◆ What needs to be done ◆
Using the entries below, restate word for word only the lines from the one with "Open the sort bookmarks icon" to the final line, leaving the pictures out.

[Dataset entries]
<<<<

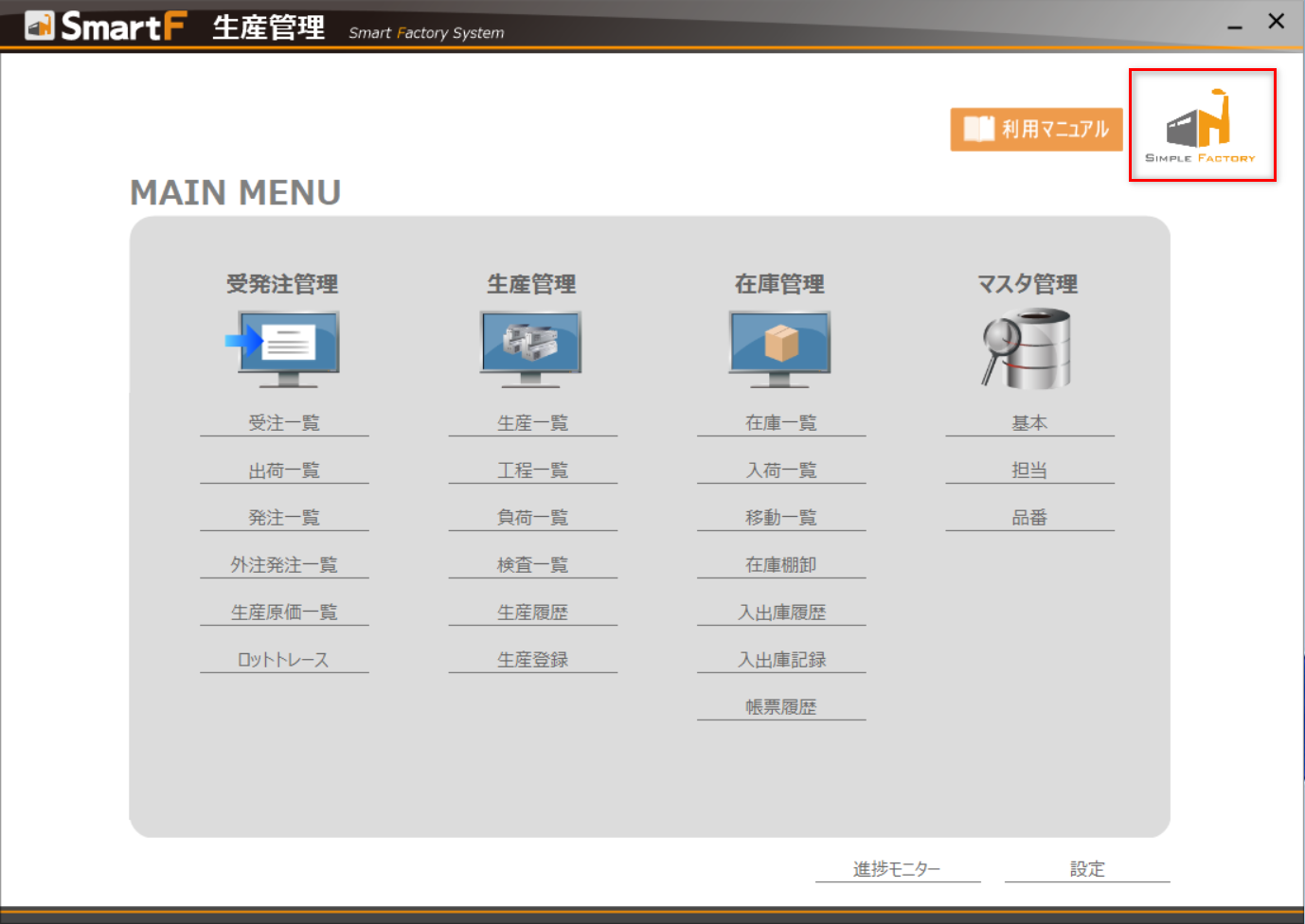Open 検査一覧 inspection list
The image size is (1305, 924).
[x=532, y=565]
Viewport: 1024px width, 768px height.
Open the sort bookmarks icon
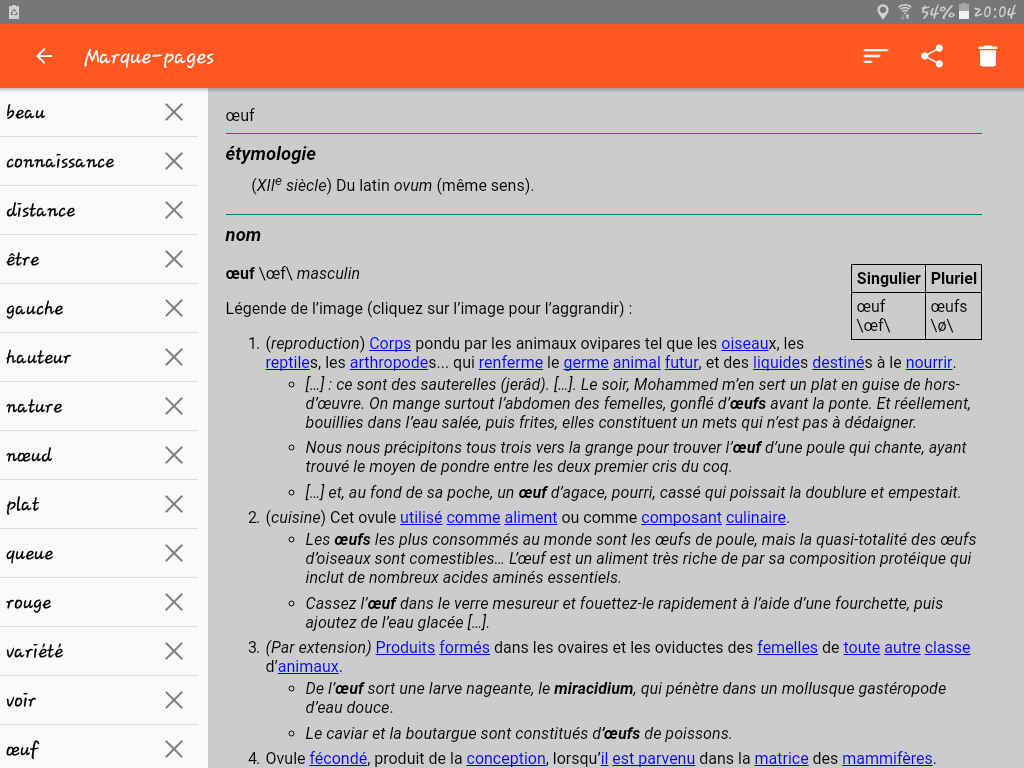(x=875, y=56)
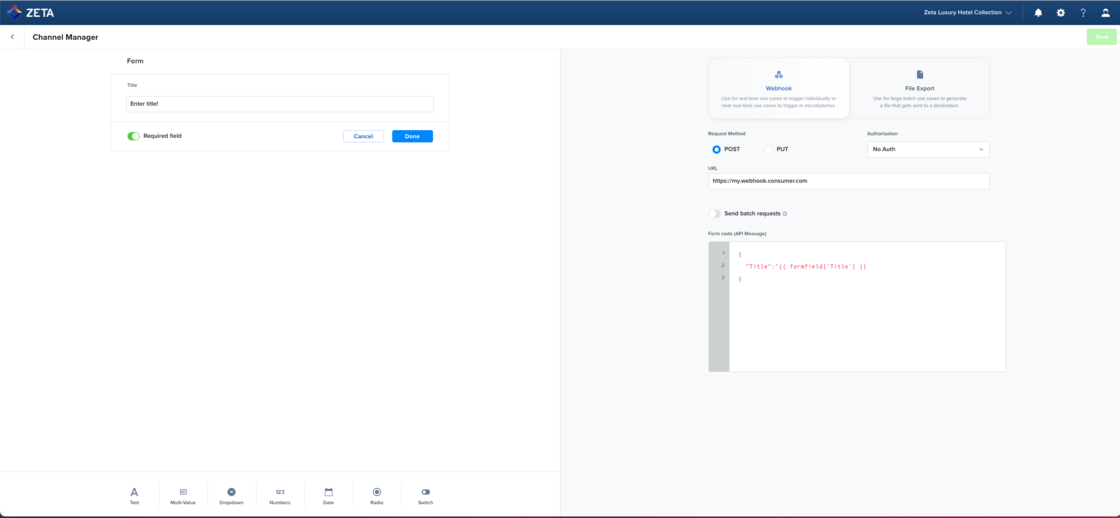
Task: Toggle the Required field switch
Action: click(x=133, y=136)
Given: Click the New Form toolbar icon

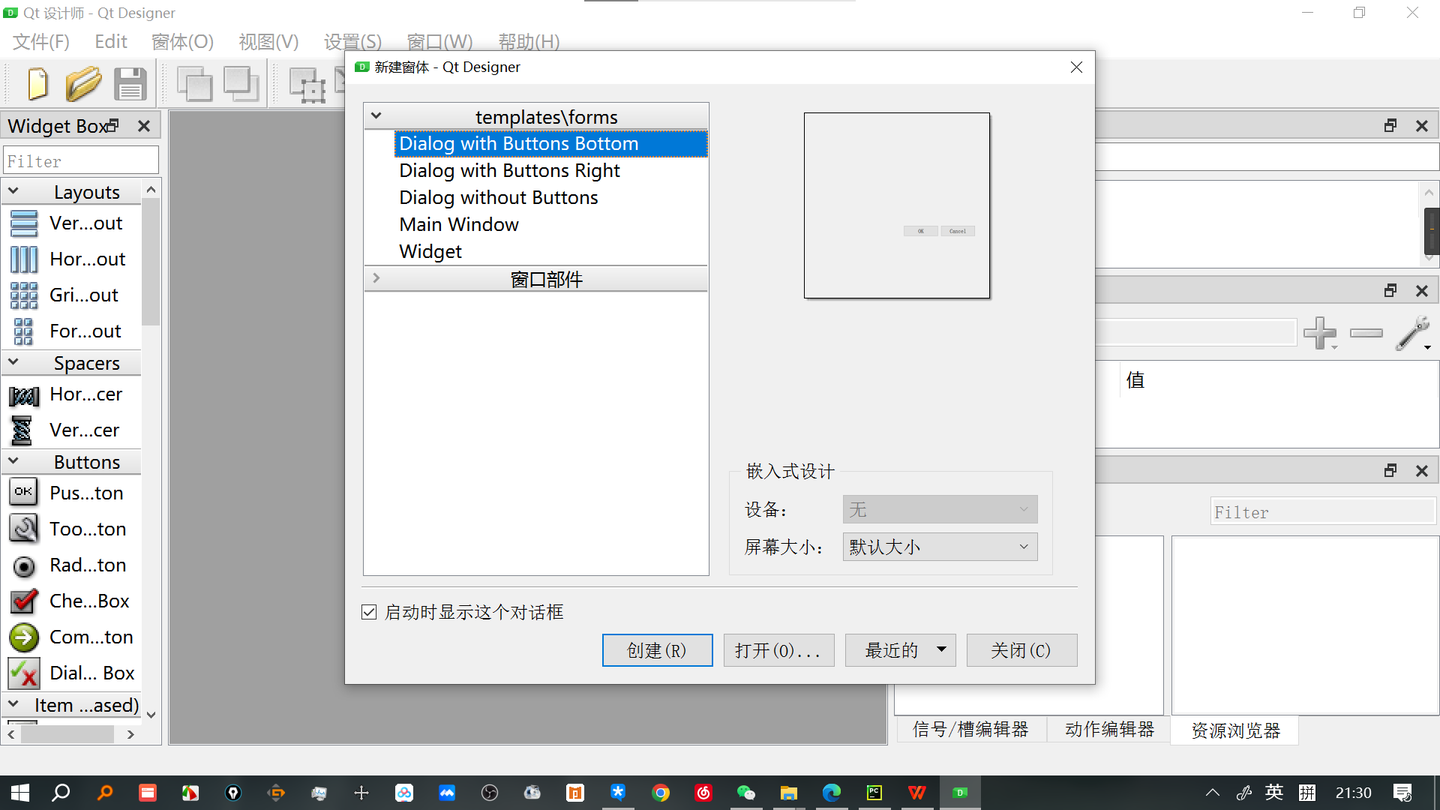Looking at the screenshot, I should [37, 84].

>>>>

◆ Answer box ◆
Open the sort bookmarks icon
(x=875, y=56)
Task: Toggle the Required field switch
Action: click(x=133, y=136)
Given: Click the New Form toolbar icon

Looking at the screenshot, I should [37, 84].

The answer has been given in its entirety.